Pulmonary neoplasms are, at the moment, the principal cause of death from cancer both in men and women. Non small-cell lung cancer (NSCLC) accounts for 80 to 85% of all lung cancer diagnosis, and these patients show a dismal 5-year survival of less than 15%. The development of brain metastasis in this type of patients diminishes their life expectancy to less than one year with a median survival of less than three months. When it comes to considering non small-cell lung cancer, approximately 50% of patients with locally advanced disease will develop brain metastasis at some time during the course of their illness. Moreover, the central nervous system (CNS) constitutes the first site of recurrence in 15 to 40% of these patients, and the autopsy studies have demonstrated that an important proportion of the patients that deceased because of advanced NSCLC present synchronic brain metastasis. Multiple studies exist in which by using microarrays of cDNA are able to evaluate the diagnosis, treatment and prognosis of lung cancer, and so, by using this molecular biology technique, the knowledge of lung cancer oncogenesis and pathophysiology has increased. However, there are no studies that specifically evaluate the relationship that exists between a genetic profile of the neoplastic cells from the primary lung cancer tumor and the development of metastasis to the CNS, with the purpose of distinguishing a subgroup of patients that will benefit of prophylactic treatment (as prophylactic cranial radiation).

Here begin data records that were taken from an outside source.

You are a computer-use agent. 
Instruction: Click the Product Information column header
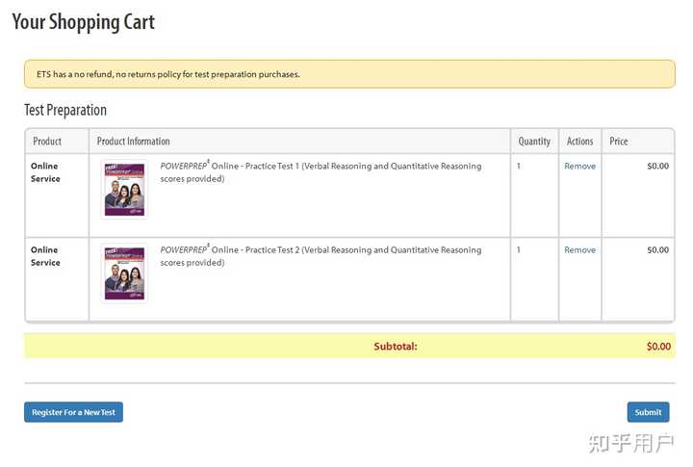134,142
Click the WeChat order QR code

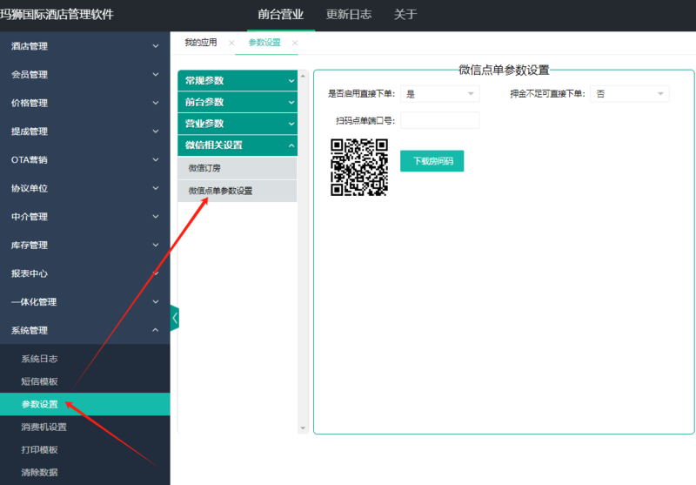point(359,167)
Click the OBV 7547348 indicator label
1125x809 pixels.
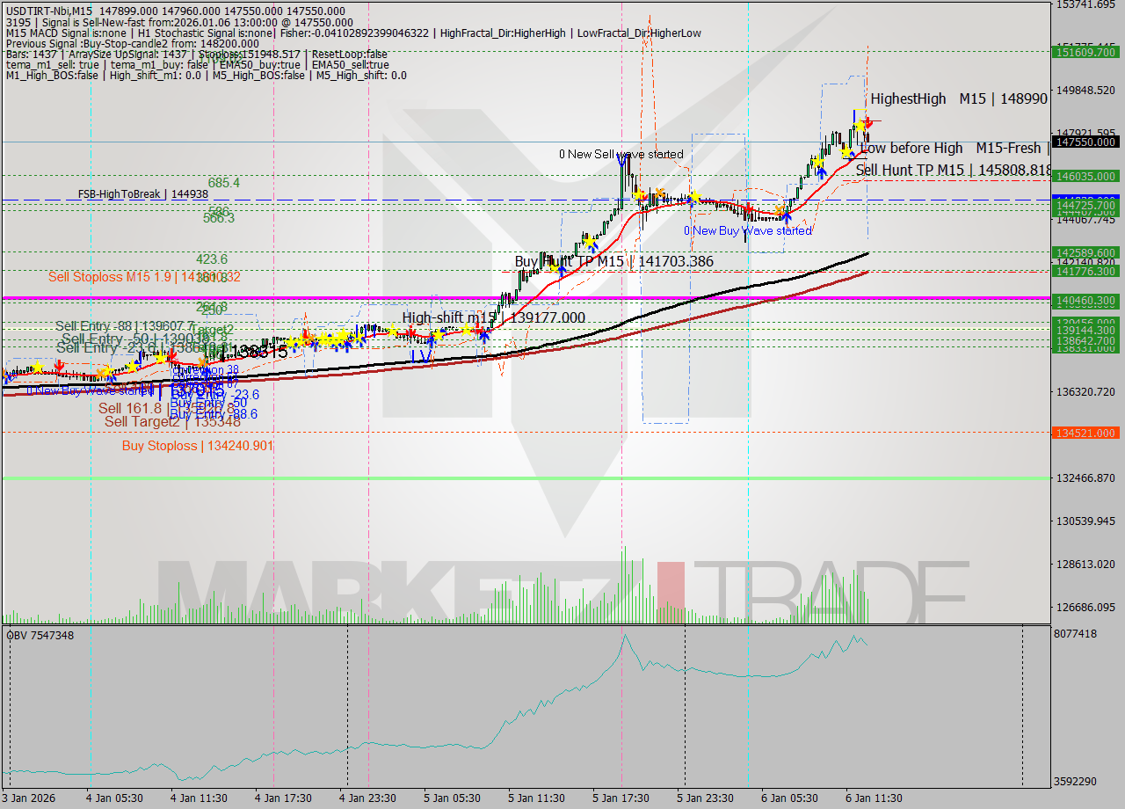40,635
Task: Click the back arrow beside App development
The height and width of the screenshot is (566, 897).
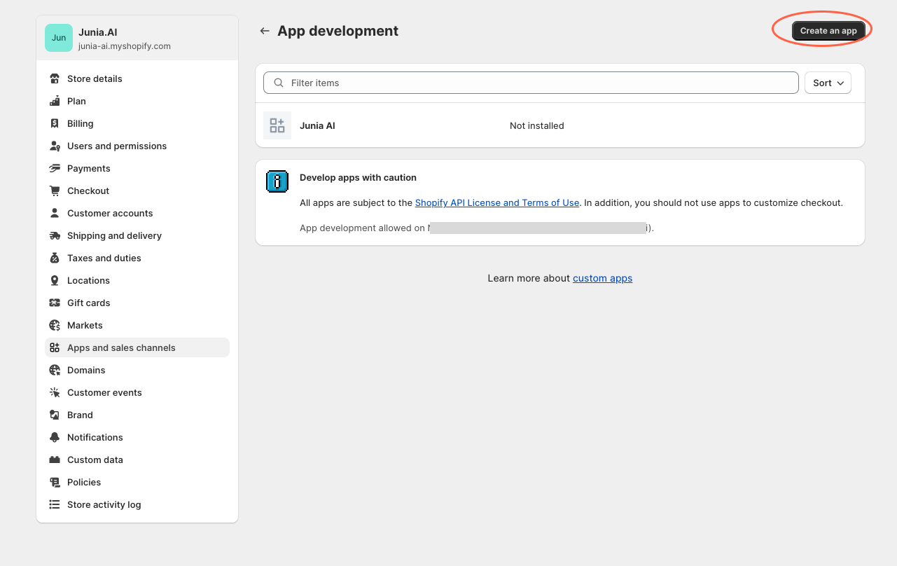Action: [x=264, y=31]
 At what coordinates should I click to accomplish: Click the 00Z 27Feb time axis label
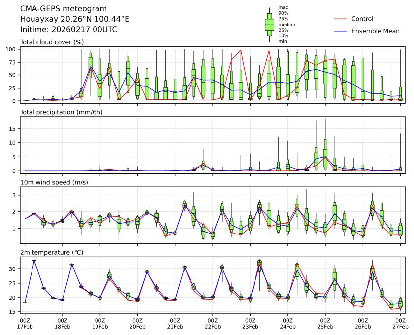click(400, 323)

Problem: What is the association between a genetic profile (to be obtained in this study by microarrays) of the primary tumor cells and the development of CNS metastasis in patients with NSCLC?

Justification: Obtaining a genetic profile from the primary NSCLC tumor cells, by using microarrays, where we can predict the development of CNS metastasis, may distinguish a subgroup of patients that, as with small cell lung cancer, could benefit from profilactic cranial radiation with which their quality of life and prognosis most probably will increase.

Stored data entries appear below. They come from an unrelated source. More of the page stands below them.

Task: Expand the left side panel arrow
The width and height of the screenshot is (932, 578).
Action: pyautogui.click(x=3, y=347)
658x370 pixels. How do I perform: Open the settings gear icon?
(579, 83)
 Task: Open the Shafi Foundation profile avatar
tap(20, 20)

Principal objective: To determine the association between a genetic profile from the primary tumor cells and the development of central nervous system metastasis in patients with non small-cell lung cancer.

Hypothesis: A genetic profile (to be determined) from the primary tumor cells are associated with the development of central nervous system metastasis in patients with non small-cell lung cancer.

Material and methods: A clinical, prospective, analytic, open, non randomized, prognostic and observational cohort with a calculated sample of 66 patients with non-small cell lung cancer who authorize a biopsy study and that go to their regular lung cancer visits to the INCan or INER(National Institute of Cancerology and Respiratory Diseases) in the period from February 1, 2008 to February 1, 2009. A tissue biopsy from the primary lung cancer tumor will be obtained, a sample will be sent for the anatomical pathology service and another to the INMEGEN (National Institute of Genomic Medicine). This last institute will be in charge of performing the microarrays and the computer-based analysis in order to obtain the different genetic profiles that will be statistically analyzed to obtain the CNS metastasis development risk profile. Patients will be followed-up by means of the external consult of lung neoplasms. The statistical analysis will be performed using tests like Student's t or Mann-Whitney's U, chi-square or Fisher's exact test. A multivariate analysis of logistic regression will be performed. Global survival time will be analyzed using Kaplan-Meier's technique and the comparison between groups will be performed with log-rank test. The adjustment for potential confusors will be performed using multivariate regression analysis. A SPSS service package will be used for the analysis of data.

For result representation, we will use tables and graphs and pertinent measures will be taken to disclose the study.